Serangan yang menargetkan para pemimpin kelompok Hamas itu dilakukan terhadap sekutu damai AS, menandai eskalasi dramatis dari sikap ofensif Israel dalam setahun terakhir, setelah sebelumnya melancarkan serangan udara di Suriah, Lebanon, dan Iran.
Para tetangga Qatar di Teluk kian resah menyusul serangan ke Doha, yang merupakan lokasi pangkalan militer AS terbesar di Timur Tengah sekaligus pusat salah satu dana kekayaan berdaulat terbesar dunia. Kecaman bermunculan dari berbagai penjuru kawasan.

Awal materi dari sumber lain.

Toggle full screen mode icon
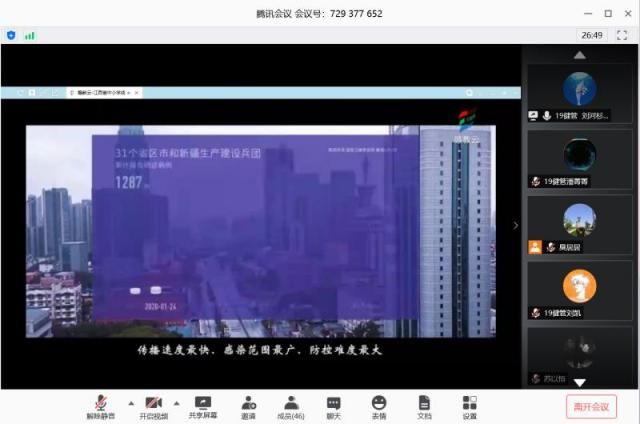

Uni Emirat Arab—yang menormalisasi hubungan dengan Israel lima tahun lalu melalui Abraham Accords yang ditengahi Donald Trump—memperingatkan Israel bahwa tindakannya akan membawa “dampak yang sangat berbahaya” bagi keamanan regional. Arab Saudi, yang kini didorong AS untuk bergabung dalam perjanjian tersebut, menyebut serangan itu sebagai “tindakan kriminal.” Sementara Qatar mengecamnya sebagai “pelanggaran terang-terangan terhadap seluruh hukum dan norma internasional.”
“Normalisasi sudah mati,” kata Dina Esfandiary, Middle East Geoeconomics Lead untuk Bloomberg Economics. “Tidak ada lagi prospek normalisasi dengan negara-negara Teluk, terutama Arab Saudi, setelah salah satu dari mereka diserang.”